# All done! The Revell Citation X-11 ready to roll!



## Faust (Dec 1, 2012)

Well, after a lot of work and some delays, the Citation X-11 is finally done!

While the Revell kit (an old Monogram) isn’t the best car kit I’ve built, it really wasn’t bad, and it’s quite accurate, other than the bloody turbocharger on the engine. I build this one in the “Light Fern Metallic” colour that I’ve never seen photo evidence of on a Citation, but that the brochure did say was a colour. 

You know, with the nice wheels, a suitably subdued colour scheme and the blacked out trim, I really don’t think the Citation looks bad at all. Sure, it was kinda geeky in its day, but by today’s standards, it’s pretty distinctive and does look, dare I say it, a bit mean!

Check out my little green machine here, and let me know what you think!

Thanks!

https://adamrehorn.wordpress.com/model-kits/cars/revell-124-1984-chevy-citation-x-11/


----------



## scooke123 (Apr 11, 2008)

Nicely done - i'd forgotten Chevy even made this car!


----------



## Old Coyote (May 8, 2013)

Sensational build sir .............. beautifully done


----------



## mr-replica (Sep 25, 2011)

*Correction*

Actually, many people had great experience with the X cars. My wife had a Citation for 8 years and never had any problems. It had 123,000 miles on it when she sold it. My sister had an Omega for 9 years, she loved the car.


----------



## Faust (Dec 1, 2012)

I'm glad to be able to bring back people's memories of the Citation. It was an important car in the day, but I haven't seen one in more than a decade!

That's why I love building the beaters and the forgotten ones!
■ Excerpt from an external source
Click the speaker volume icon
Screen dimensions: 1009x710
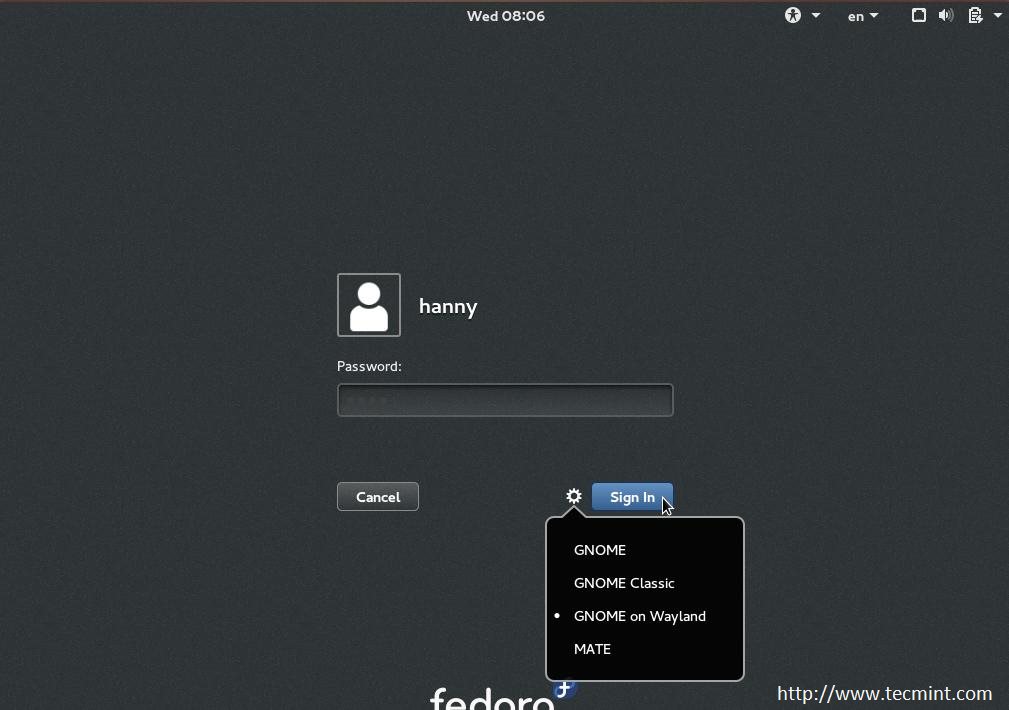click(945, 15)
Yeah, they weren't all bad, I'm sure. Just like Chevettes, a lot of them held on for a long time. So did the Poncho 6000, actually.


----------



## Steve244 (Jul 22, 2001)

With the Euro-trim option! Very nice. Watch what you're calling dorky (civics)!

(just like Chevettes? shudder)

From the dark ages of American automotive design the Citation isn't bad at all.


----------



## Faust (Dec 1, 2012)

I love how they thought that Euro-style black trim would fool people into thinking the X-11 was in the same class as other motoring greats, like BMWs. Sheesh.

Sorry man, Civics are just as dorky as anything else of the era, style-wise. Granted, they're mechanically better!

No, looking at it now, I kinda like the Citation. However, back then, it was just kind of "a day late and a dollar short" looking.


----------



## Steve244 (Jul 22, 2001)

I really enjoy watching your builds and the final write up. Thanks for posting.

It could be because I'm one of the few Chevette owners I know.


----------



## mr-replica (Sep 25, 2011)

Steve244 said:


> With the Euro-trim option! Very nice. Watch what you're calling dorky (civics)!
> 
> (just like Chevettes? shudder)
> 
> From the dark ages of American automotive design the Citation isn't bad at all.


LOL, I don't understand the dark ages comment. In the 80's, many American cars were excellent, the '82 Camaros and Firebirds, the '82 J cars, and finally the first totally American small pickups, the Chevy S-10's and GMC S-15's (later called Sonoma).

I had the first S-10 in my area, it was great looking and high quality. The only reason I sold it was that I was laid off from my job. 

In 1989, I bought another S-10 brand new and still have it. It remains a good runner and good transportation. My ex wife still has her '93 Sunbird, it has great design. It's 3.1 V-6 has 134,000 miles on it and can still kick arse.


----------



## mr-replica (Sep 25, 2011)

Faust said:


> I love how they thought that Euro-style black trim would fool people into thinking the X-11 was in the same class as other motoring greats, like BMWs. Sheesh.
> 
> Sorry man, Civics are just as dorky as anything else of the era, style-wise. Granted, they're mechanically better!
> 
> No, looking at it now, I kinda like the Citation. However, back then, it was just kind of "a day late and a dollar short" looking.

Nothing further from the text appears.